The governor has been in hot water ever since the debate over the UK's relationship with the European Union got going properly early this year. At a press conference in May, after being asked repeatedly by journalists, he said a "technical recession" is one of a "range of possible scenarios" should the UK vote to leave the EU. He made similar remarks to the Treasury Committee.
Leading figures in the Brexit camp soon called for the governor's resignation, including Nigel Lawson, a former chancellor. Carney also clashed on numerous occasions with Jacob Rees-Mogg, a eurosceptic Conservative MP on the Treasury Committee, who accused the BoE of becoming embroiled in politics. In October, prime minister Theresa May stoked the bonfire by promising "change" to the BoE's monetary policy, particularly quantitative easing, which she criticised for harming savers.
The sustained attack shows just how vulnerable the BoE's independence is. Although chancellor Philip Hammond came to Carney's defence and clarified the government would not meddle in central bank policy, he too is under threat from the eurosceptic wing of his party. Right or wrong, Carney may have misjudged the dangers awaiting him when he weighed into the debate.
In such a toxic environment, the governor's choice this week matters for much more than his own career. Choosing to step down in 2018, even if that was his original intention when he signed on, would appear to hand the Brexiters a victory and embolden the BoE's would-be attackers.
Worse, the UK government is already fumbling its way half-blindly through the process of exiting the EU, dragged on by its eurosceptic wing, which has been resurgent since the referendum result. The danger of a more pliable governor than Carney being chosen to take his place remains a real one.

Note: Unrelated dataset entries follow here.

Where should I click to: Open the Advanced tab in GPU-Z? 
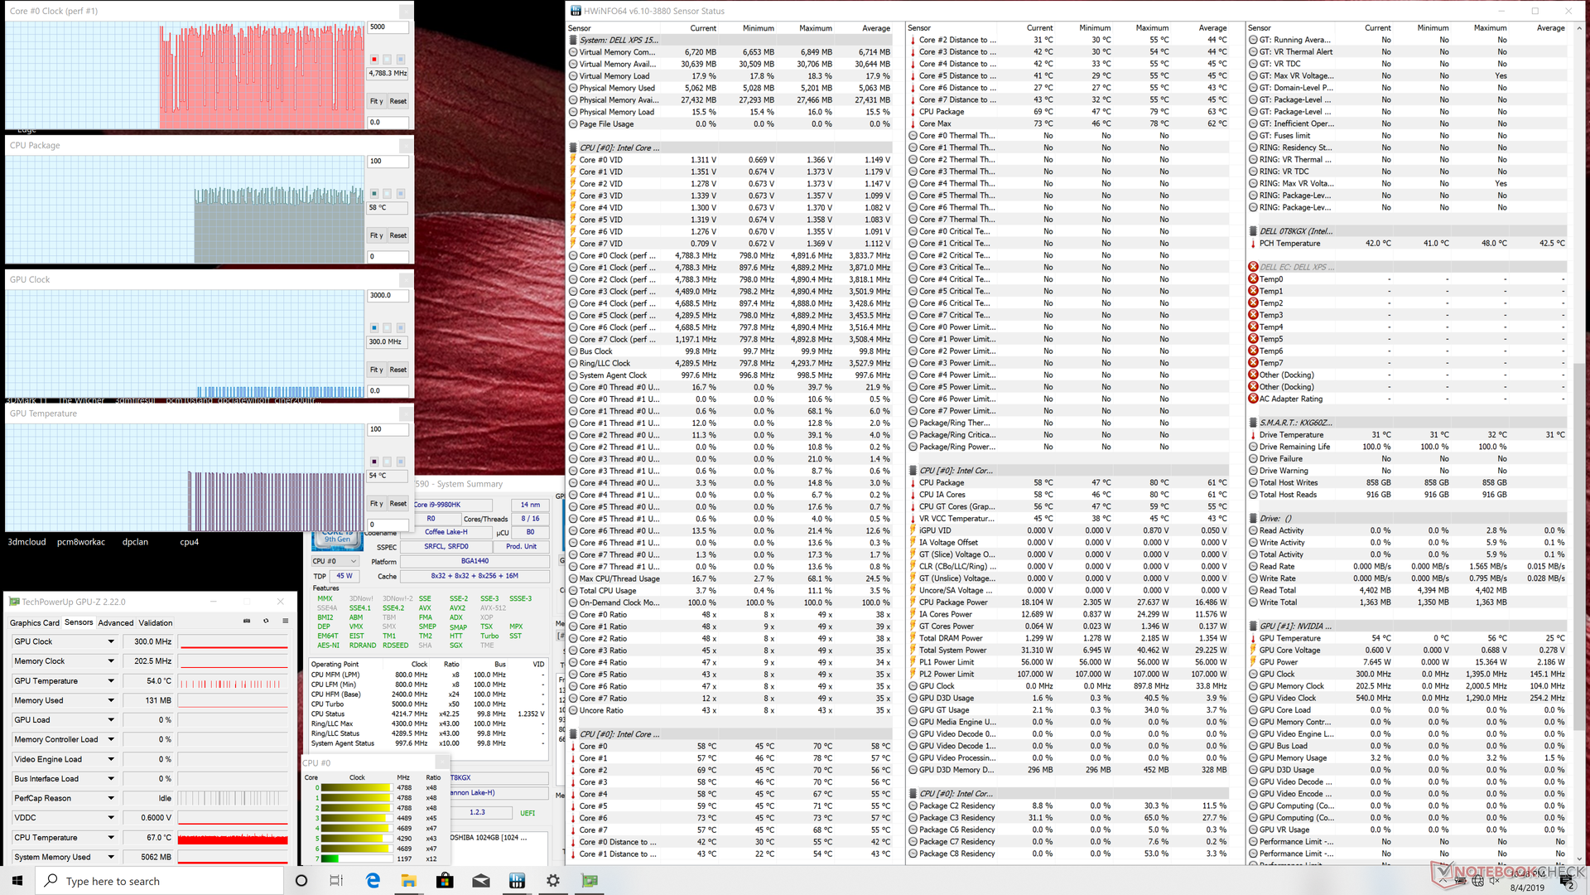pos(115,622)
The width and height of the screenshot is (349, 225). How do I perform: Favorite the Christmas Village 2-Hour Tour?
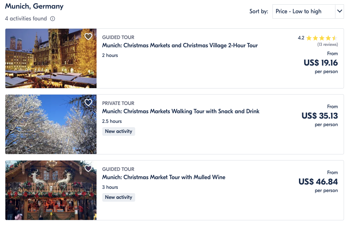88,37
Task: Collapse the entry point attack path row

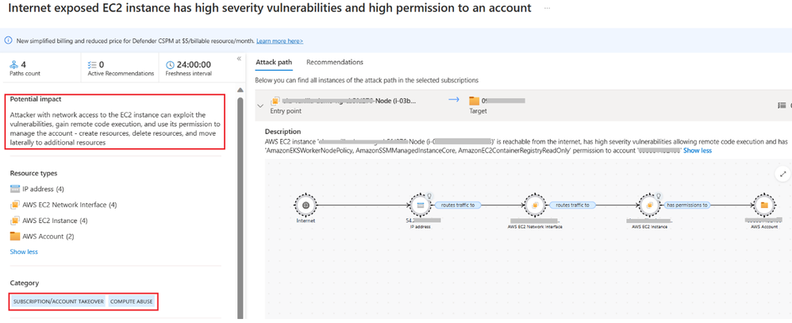Action: coord(260,106)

But if Carney decides to stay until 2021, that locks in his independence until the EU exit negotiations are (hopefully) concluded. Politically, it may also rein in some of the Brexiters who are increasingly running amok. May's spokeswoman today hinted that the prime minister would be amenable to such a decision, after Carney joined her for a lengthy meeting this afternoon.
Carney choosing to stay would by no means end the story. Central bank independence is under threat in other parts of the world as well, and May's criticism of quantitative easing points to a wider problem of monetary policy being seen as overreaching. Carney staying would restore a degree of sanity. But bigger problems loom on the horizon.